MONRO MUFFLER BRAKE, INC.
PROFIT SHARING PLAN
NOTES TO FINANCIAL STATEMENTS
Additionally, the Company may contribute to the Plan an additional amount, either in the form of a “Profit Sharing Contribution”, or in the form of an additional match on 401(k) participant contributions, based on the sole discretion of the Board of Directors. For the years ended March 31, 2018 and 2017, the Company did not make a “Profit Sharing Contribution”.
Effective July 1, 2018, the Company discontinued the discretionary Profit Sharing contribution and presently does not intend to fund future contributions to these components of the Plan. See Note 7.
Participants’ Accounts
Each participant’s account is credited with the participant’s contribution and (a) the Company’s matching contribution, (b) an allocation of the Company’s Profit Sharing contribution, (c) Plan earnings and (d) charged with an allocation of administrative expenses. Plan earnings and administrative expense allocations are based on account balances, as defined. The benefit to which a participant is entitled is the benefit that can be provided from the participant’s vested account.
Vesting
Participants are immediately vested in their own salary reduction contributions plus actual earnings thereon. Vesting in the Company 401(k) Matching Contribution portion of their accounts, plus actual earnings thereon, is based on years of service as defined in the Plan. A participant vests 25% at the end of his/her second year of service, and an additional 25% each year thereafter.

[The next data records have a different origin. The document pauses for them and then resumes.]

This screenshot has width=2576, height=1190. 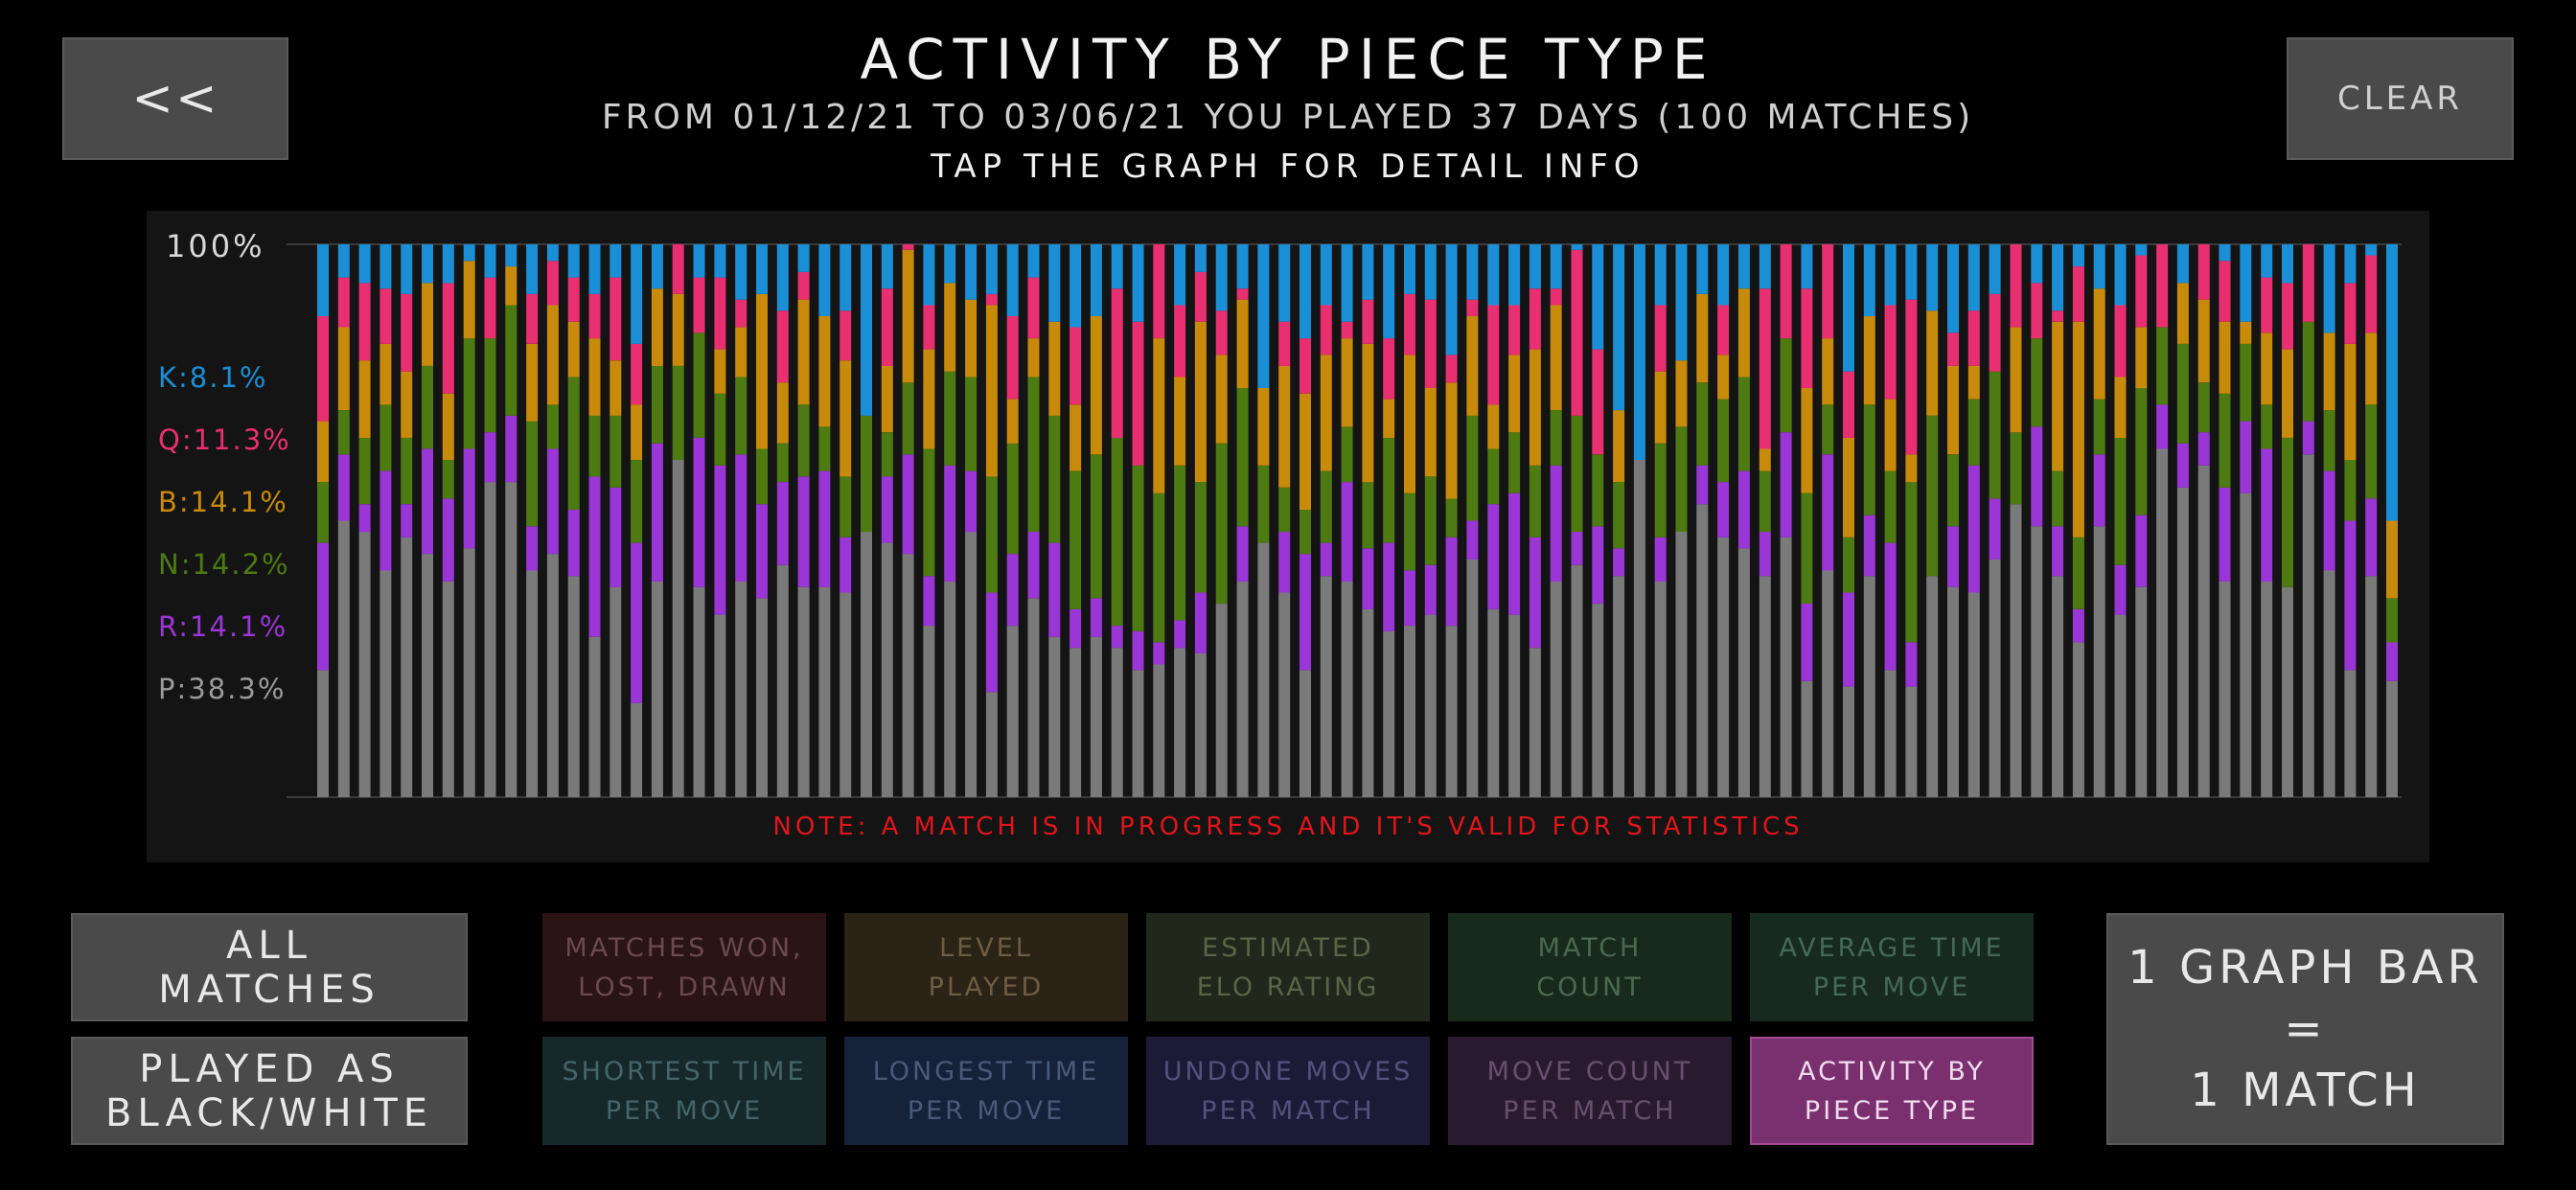 I want to click on all-matches-button: ALL MATCHES, so click(x=270, y=967).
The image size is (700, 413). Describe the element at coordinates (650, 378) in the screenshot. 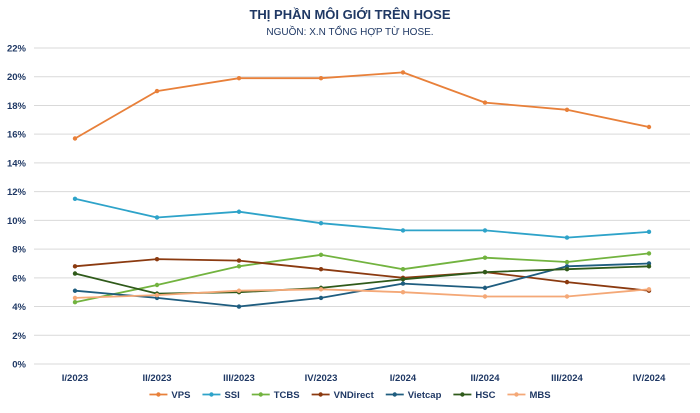

I see `x-tick-label: IV/2024` at that location.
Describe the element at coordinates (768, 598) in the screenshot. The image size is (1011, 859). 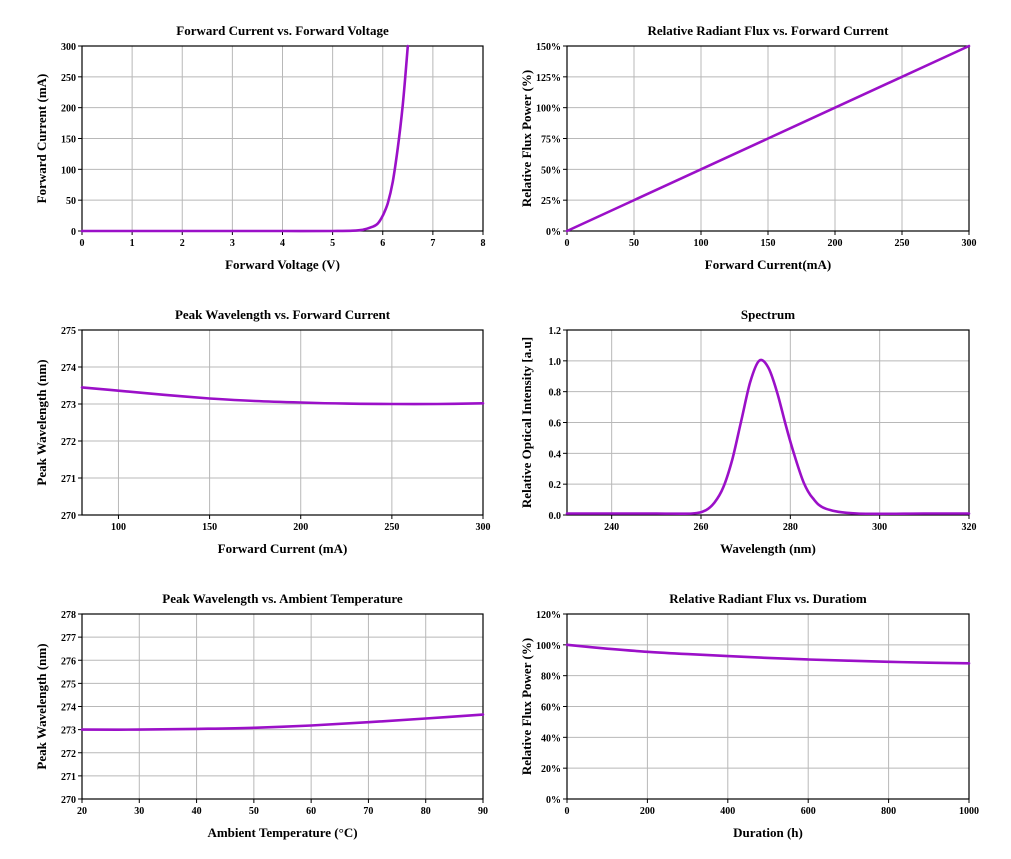
I see `chart-title: Relative Radiant Flux vs. Duratiom` at that location.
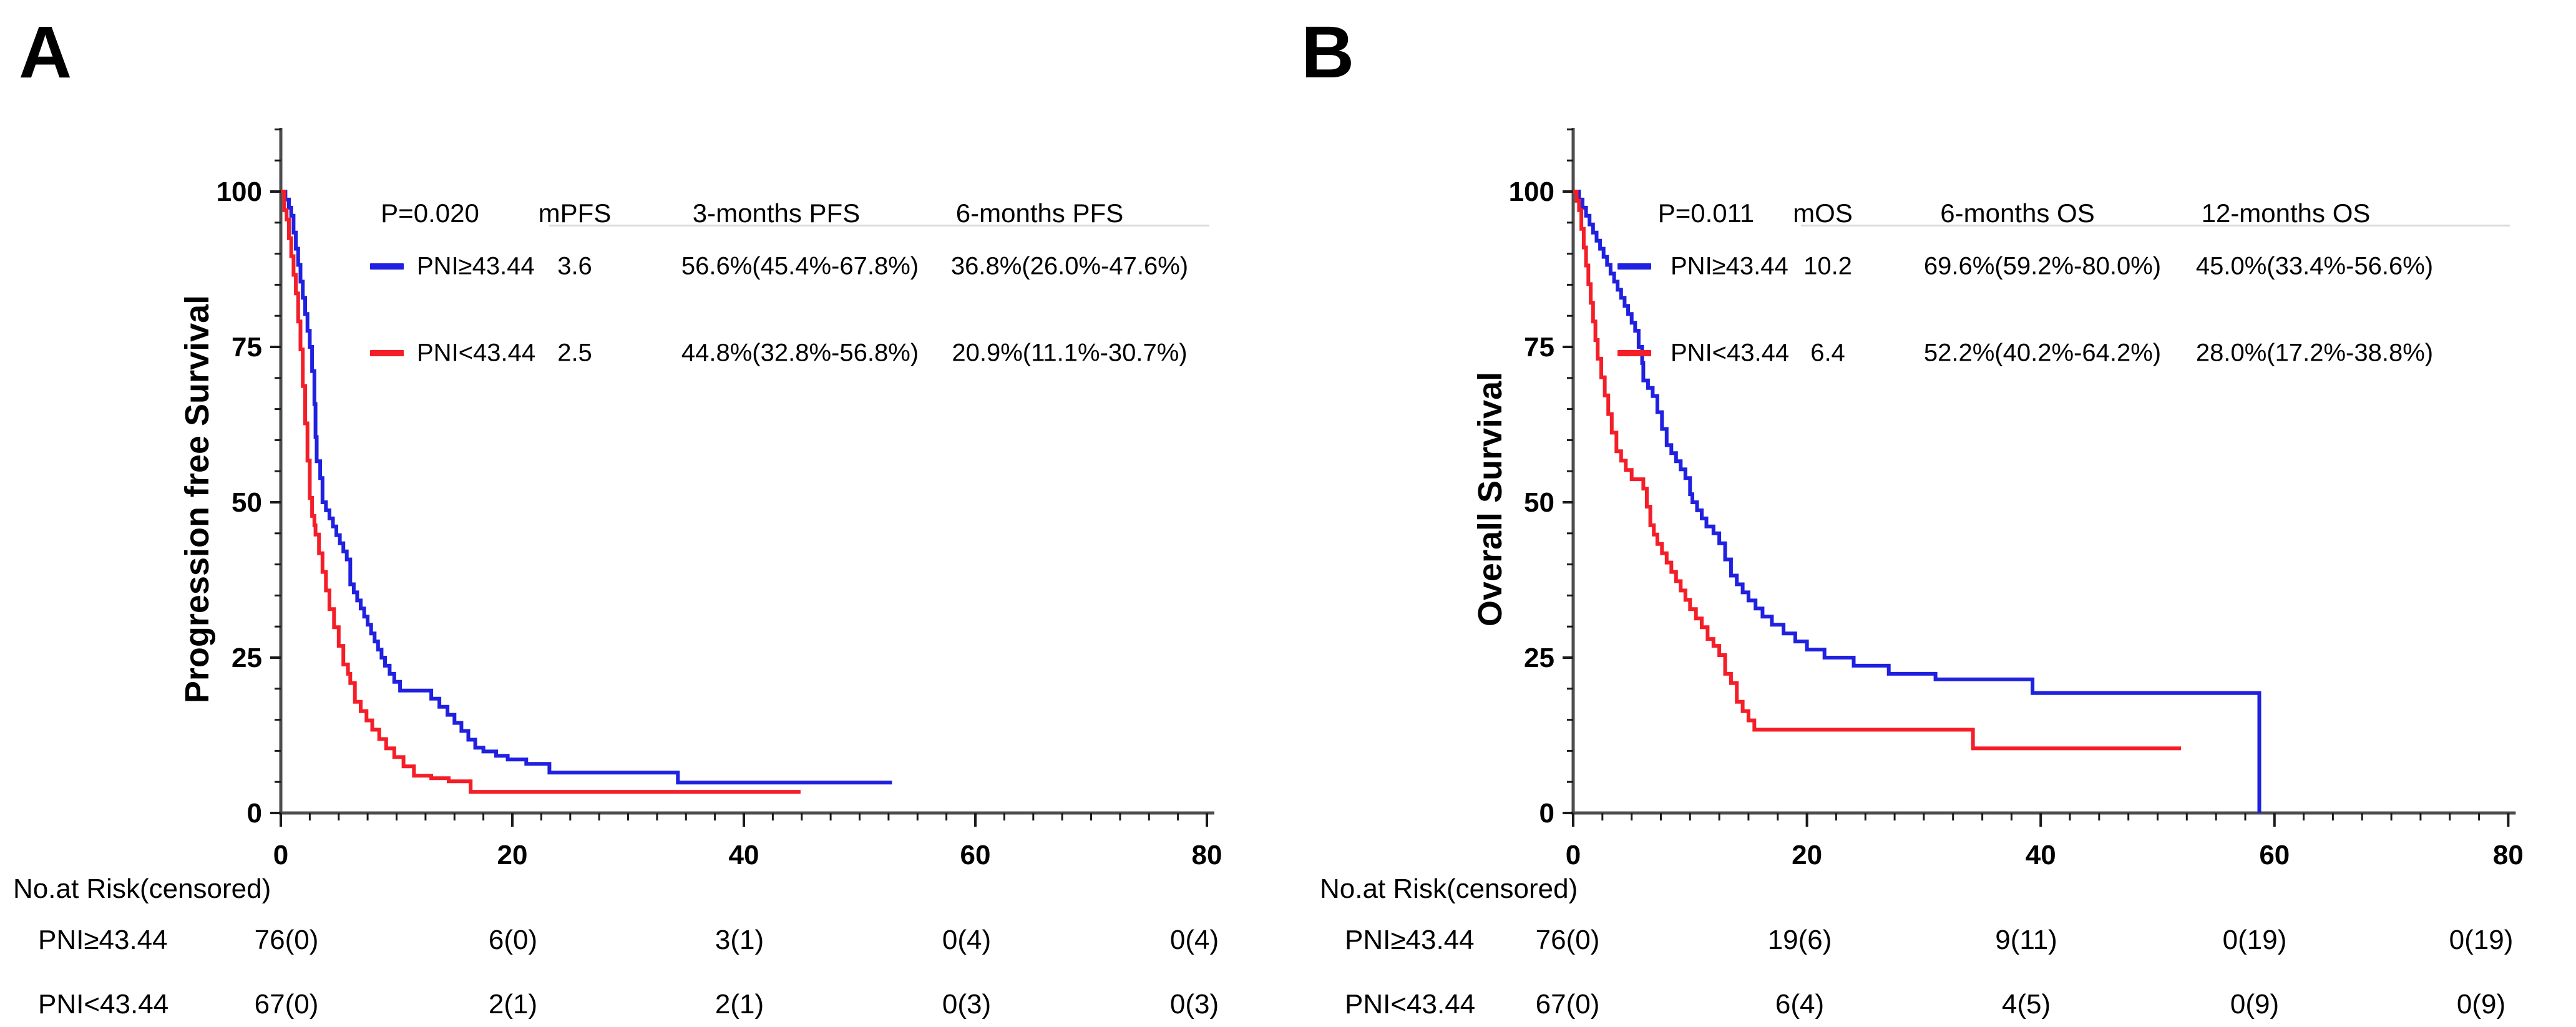 The height and width of the screenshot is (1027, 2576). I want to click on os-risk-low-t20: 6(4), so click(1800, 1004).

Participants become 100% vested in the Company’s Profit Sharing Contributions at the end of five years of service with 25%, 50% and 75% vesting in years two, three and four, respectively.
Forfeited balances of terminated participants’ nonvested accounts are used to reduce future Company contributions and to pay administrative expenses of the Plan. Forfeited accounts used to reduce Company contributions and to pay administrative expenses amounted to approximately $83,000 and $31,000 for the years ended March 31, 2018 and 2017, respectively. At March 31, 2018 and 2017, remaining forfeitures available to offset future contributions were approximately $81,000 and $105,000, respectively.
Notes Receivable from Participants
Participants may borrow from their 401(k) account in various amounts as specified by the Plan. Notes receivable must be a minimum of $1,000 up to a maximum equal to the lesser of $50,000 or 50% of their vested account balances. The terms for notes receivable range from one to five years, or up to ten years for the purchase of a primary residence. The notes receivable are secured by the balance in the participant’s account and bear interest at a rate commensurate with local prevailing rates as determined by the Benefits Committee. Principal and interest are paid ratably through payroll deductions. Notes receivable of approximately $854,000 and $784,000 were granted during the years ended March 31, 2018 and 2017, respectively. Interest income is recorded on the accrual basis. Related fees are recorded as administrative expenses and are charged directly to the participants’ accounts when they are incurred. No allowance for credit losses has been recorded as of March 31, 2018 or 2017. Delinquent notes receivable are reclassified as distributions based upon the terms of the plan document.
Payment of Benefits
A participant may commence payment of benefits upon termination of employment, attainment of age 59 1/2, or becoming disabled. A participant may elect to receive benefits in the form of a lump-sum distribution or installment payments over time.